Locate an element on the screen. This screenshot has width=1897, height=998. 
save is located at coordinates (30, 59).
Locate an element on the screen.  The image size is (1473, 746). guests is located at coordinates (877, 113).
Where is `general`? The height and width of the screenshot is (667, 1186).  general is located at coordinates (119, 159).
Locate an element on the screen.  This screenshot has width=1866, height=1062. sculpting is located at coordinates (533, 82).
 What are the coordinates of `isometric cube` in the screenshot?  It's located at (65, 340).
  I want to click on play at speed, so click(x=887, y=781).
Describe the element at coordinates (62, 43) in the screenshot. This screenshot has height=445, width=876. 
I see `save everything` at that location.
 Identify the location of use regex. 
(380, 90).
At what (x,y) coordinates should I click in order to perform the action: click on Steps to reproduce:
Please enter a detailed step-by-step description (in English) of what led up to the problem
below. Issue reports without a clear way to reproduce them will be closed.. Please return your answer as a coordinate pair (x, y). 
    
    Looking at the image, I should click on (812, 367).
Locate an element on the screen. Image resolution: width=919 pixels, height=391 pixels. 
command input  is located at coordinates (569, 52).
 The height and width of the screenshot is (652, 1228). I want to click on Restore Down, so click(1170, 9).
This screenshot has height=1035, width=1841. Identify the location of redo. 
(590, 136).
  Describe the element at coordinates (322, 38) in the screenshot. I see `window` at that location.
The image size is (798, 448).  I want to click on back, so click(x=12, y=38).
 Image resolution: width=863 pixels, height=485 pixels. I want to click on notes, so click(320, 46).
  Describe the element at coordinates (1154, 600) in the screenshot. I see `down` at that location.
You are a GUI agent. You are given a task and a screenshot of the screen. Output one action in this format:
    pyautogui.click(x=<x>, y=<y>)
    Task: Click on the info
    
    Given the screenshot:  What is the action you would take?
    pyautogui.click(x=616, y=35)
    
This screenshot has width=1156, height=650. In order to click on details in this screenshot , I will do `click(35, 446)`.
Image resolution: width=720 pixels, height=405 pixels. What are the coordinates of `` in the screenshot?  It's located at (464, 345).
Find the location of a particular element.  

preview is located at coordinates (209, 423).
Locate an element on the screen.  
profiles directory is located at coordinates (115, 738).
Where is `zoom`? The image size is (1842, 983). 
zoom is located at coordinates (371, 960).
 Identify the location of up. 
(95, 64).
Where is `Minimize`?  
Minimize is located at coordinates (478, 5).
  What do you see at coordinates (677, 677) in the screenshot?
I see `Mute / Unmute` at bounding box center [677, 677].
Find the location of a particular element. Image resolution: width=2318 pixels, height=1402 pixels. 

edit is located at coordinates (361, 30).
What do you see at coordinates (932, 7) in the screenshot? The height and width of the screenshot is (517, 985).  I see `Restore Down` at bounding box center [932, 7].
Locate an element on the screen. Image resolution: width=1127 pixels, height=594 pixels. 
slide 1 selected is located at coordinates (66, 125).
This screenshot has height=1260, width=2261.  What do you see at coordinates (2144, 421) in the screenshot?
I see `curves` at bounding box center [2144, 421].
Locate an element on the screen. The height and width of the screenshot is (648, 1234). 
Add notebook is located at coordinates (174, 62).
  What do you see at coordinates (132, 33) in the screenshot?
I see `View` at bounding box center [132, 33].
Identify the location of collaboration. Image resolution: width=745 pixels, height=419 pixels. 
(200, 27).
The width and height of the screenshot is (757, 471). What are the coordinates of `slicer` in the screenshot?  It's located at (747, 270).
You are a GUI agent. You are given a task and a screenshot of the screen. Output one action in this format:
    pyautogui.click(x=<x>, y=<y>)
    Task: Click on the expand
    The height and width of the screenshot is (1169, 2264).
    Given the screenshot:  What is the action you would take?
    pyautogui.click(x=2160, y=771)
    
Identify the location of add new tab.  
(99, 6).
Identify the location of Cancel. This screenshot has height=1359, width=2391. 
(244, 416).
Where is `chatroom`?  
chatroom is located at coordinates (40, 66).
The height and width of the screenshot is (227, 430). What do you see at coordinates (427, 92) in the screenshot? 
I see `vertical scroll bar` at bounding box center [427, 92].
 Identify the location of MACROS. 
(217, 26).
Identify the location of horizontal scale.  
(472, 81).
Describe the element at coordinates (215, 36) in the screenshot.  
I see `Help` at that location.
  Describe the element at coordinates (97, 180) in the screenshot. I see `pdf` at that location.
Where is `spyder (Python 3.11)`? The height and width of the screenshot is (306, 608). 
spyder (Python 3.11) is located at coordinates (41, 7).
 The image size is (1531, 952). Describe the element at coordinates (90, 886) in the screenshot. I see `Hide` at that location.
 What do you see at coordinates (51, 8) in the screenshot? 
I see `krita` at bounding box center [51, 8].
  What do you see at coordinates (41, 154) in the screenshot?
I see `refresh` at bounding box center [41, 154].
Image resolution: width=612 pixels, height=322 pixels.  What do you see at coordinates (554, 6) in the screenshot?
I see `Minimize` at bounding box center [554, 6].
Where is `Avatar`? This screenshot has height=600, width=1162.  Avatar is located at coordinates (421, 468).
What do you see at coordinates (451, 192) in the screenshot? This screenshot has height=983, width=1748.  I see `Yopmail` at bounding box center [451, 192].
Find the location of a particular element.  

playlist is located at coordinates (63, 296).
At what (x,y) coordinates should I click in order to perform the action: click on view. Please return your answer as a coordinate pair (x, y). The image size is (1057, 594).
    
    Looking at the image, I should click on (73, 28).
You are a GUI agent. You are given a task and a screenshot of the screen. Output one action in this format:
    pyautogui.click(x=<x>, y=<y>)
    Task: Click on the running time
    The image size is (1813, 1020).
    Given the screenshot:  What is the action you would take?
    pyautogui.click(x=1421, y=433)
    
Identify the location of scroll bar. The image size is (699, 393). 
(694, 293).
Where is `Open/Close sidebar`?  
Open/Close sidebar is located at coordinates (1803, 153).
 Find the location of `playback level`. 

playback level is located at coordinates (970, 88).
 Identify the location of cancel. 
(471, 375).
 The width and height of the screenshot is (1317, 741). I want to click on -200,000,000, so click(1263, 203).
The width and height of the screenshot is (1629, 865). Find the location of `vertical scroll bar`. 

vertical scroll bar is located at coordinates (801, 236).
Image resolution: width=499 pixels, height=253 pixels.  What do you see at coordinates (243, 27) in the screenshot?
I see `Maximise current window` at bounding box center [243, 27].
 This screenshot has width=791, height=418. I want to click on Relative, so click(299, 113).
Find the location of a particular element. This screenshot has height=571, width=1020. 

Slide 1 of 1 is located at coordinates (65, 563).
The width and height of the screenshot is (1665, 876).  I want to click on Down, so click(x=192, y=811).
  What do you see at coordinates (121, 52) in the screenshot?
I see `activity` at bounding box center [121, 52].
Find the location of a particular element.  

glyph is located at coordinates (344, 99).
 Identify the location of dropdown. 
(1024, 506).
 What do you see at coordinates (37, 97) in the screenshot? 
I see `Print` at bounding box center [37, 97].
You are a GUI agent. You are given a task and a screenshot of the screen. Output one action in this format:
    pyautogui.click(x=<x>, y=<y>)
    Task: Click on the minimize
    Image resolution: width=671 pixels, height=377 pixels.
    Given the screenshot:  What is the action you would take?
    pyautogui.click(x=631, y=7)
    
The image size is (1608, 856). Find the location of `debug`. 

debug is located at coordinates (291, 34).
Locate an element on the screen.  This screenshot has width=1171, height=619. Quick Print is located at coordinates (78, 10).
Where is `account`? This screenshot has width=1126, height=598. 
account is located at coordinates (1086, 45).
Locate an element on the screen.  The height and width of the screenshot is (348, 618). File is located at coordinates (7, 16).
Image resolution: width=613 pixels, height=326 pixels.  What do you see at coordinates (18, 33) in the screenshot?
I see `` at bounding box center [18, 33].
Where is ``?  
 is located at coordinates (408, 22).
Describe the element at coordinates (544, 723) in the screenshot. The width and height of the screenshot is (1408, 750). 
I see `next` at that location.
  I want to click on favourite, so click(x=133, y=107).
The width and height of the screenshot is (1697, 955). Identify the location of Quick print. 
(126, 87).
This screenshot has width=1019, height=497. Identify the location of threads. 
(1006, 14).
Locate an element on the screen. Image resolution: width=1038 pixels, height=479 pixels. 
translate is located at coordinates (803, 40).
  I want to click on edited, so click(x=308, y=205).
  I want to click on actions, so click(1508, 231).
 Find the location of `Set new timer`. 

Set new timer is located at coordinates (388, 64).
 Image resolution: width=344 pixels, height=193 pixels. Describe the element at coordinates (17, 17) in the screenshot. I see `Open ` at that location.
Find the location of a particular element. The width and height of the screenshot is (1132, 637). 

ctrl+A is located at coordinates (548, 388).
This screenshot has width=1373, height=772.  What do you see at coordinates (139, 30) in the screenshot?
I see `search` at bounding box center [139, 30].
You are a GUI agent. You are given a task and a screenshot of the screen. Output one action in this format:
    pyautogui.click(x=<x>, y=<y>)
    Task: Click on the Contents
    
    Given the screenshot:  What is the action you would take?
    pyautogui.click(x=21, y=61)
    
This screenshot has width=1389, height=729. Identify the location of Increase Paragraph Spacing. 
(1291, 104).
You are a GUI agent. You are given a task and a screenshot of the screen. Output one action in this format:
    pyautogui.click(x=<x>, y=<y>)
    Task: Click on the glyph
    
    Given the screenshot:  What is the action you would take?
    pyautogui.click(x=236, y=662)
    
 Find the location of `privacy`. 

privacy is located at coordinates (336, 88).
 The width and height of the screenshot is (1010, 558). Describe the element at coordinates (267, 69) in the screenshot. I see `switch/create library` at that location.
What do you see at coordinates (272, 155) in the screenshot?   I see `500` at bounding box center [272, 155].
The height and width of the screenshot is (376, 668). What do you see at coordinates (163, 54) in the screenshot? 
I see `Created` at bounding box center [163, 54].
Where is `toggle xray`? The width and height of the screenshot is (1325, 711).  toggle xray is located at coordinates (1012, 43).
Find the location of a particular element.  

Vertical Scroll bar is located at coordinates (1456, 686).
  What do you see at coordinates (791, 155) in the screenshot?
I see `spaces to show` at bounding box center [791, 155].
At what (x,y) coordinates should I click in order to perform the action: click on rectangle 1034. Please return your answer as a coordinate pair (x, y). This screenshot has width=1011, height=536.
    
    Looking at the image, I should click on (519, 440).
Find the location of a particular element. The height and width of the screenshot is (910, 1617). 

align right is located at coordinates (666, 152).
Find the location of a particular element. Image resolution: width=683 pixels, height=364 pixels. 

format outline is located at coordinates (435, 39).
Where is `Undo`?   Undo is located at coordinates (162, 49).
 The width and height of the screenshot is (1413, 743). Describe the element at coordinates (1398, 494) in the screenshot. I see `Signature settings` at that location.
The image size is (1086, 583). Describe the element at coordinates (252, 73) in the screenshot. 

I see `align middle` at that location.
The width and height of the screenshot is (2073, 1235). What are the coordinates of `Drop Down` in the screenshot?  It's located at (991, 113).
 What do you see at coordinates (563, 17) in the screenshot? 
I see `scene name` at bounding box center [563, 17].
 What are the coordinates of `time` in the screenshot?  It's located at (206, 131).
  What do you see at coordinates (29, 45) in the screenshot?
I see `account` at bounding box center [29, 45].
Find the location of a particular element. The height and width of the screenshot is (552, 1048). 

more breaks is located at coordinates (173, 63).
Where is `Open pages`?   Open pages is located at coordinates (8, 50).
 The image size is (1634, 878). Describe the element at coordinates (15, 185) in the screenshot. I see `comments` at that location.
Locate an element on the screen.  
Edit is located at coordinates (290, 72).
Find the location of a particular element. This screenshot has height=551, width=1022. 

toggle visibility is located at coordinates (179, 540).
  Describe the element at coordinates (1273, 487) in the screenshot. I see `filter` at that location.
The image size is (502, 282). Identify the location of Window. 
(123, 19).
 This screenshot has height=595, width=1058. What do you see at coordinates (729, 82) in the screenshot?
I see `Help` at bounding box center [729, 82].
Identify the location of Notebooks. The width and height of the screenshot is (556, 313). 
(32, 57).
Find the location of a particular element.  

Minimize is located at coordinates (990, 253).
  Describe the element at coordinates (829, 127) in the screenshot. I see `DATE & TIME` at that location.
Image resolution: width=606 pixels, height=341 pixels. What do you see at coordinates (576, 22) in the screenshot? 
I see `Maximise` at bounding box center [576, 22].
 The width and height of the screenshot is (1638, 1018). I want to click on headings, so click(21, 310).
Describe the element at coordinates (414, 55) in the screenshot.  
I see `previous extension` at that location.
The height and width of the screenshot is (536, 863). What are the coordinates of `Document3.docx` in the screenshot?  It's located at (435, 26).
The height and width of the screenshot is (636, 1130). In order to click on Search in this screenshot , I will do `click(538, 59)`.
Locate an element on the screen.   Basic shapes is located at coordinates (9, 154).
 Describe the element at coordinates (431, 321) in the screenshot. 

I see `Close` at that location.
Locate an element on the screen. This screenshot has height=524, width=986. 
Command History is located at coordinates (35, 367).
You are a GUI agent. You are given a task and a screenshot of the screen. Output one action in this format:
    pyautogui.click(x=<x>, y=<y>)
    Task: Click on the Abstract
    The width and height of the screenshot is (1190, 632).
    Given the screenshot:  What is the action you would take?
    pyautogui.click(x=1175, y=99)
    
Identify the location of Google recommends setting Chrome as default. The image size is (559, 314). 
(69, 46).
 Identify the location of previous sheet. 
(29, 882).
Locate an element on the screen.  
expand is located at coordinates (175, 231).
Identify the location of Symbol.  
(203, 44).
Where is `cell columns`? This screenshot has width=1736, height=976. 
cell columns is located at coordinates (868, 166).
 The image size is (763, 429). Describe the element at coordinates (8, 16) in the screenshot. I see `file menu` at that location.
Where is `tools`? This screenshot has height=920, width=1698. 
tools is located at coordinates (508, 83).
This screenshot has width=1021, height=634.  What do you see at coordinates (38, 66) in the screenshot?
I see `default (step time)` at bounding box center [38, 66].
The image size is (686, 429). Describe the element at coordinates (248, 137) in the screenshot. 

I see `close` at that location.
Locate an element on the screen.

• [Exercise requirements] Rewrite the lines beginning with the one containing "Identify the location of scroll" and continuing through the one containing "coordinates (7, 16).", with "Find the location of" replaced by "Determine the position of" throughout and all other text left unchanged.

• [Response for this exercise]
Identify the location of scroll bar. The image size is (699, 393). 
(694, 293).
Where is `Open/Close sidebar`?  
Open/Close sidebar is located at coordinates (1803, 153).
 Determine the position of `playback level`. 

playback level is located at coordinates (970, 88).
 Identify the location of cancel. 
(471, 375).
 The width and height of the screenshot is (1317, 741). I want to click on -200,000,000, so click(1263, 203).
The width and height of the screenshot is (1629, 865). Determine the position of `vertical scroll bar`. 

vertical scroll bar is located at coordinates (801, 236).
Image resolution: width=499 pixels, height=253 pixels.  What do you see at coordinates (243, 27) in the screenshot?
I see `Maximise current window` at bounding box center [243, 27].
 This screenshot has width=791, height=418. I want to click on Relative, so click(299, 113).
Determine the position of a particular element. This screenshot has height=571, width=1020. 

Slide 1 of 1 is located at coordinates (65, 563).
The width and height of the screenshot is (1665, 876).  I want to click on Down, so click(x=192, y=811).
  What do you see at coordinates (121, 52) in the screenshot?
I see `activity` at bounding box center [121, 52].
Determine the position of a particular element.  

glyph is located at coordinates (344, 99).
 Identify the location of dropdown. 
(1024, 506).
 What do you see at coordinates (37, 97) in the screenshot? 
I see `Print` at bounding box center [37, 97].
You are a GUI agent. You are given a task and a screenshot of the screen. Output one action in this format:
    pyautogui.click(x=<x>, y=<y>)
    Task: Click on the minimize
    Image resolution: width=671 pixels, height=377 pixels.
    Given the screenshot:  What is the action you would take?
    pyautogui.click(x=631, y=7)
    
The image size is (1608, 856). Determine the position of `debug`. 

debug is located at coordinates (291, 34).
Locate an element on the screen.  This screenshot has width=1171, height=619. Quick Print is located at coordinates (78, 10).
Where is `account`? This screenshot has width=1126, height=598. 
account is located at coordinates (1086, 45).
Locate an element on the screen.  The height and width of the screenshot is (348, 618). File is located at coordinates (7, 16).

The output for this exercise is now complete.